### Exercise prompt
Recast the material below as a Markdown table with the columns Row and Line, giving each nonblank line its own numbered row and skipping blank lines.

### Available records

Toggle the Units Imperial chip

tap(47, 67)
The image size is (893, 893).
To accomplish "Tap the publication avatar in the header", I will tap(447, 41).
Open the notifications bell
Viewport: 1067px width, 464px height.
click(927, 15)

### Task solution
| Row | Line |
|---|---|
| 1 | Toggle the Units Imperial chip |
| 2 | tap(47, 67) |
| 3 | The image size is (893, 893). |
| 4 | To accomplish "Tap the publication avatar in the header", I will tap(447, 41). |
| 5 | Open the notifications bell |
| 6 | Viewport: 1067px width, 464px height. |
| 7 | click(927, 15) |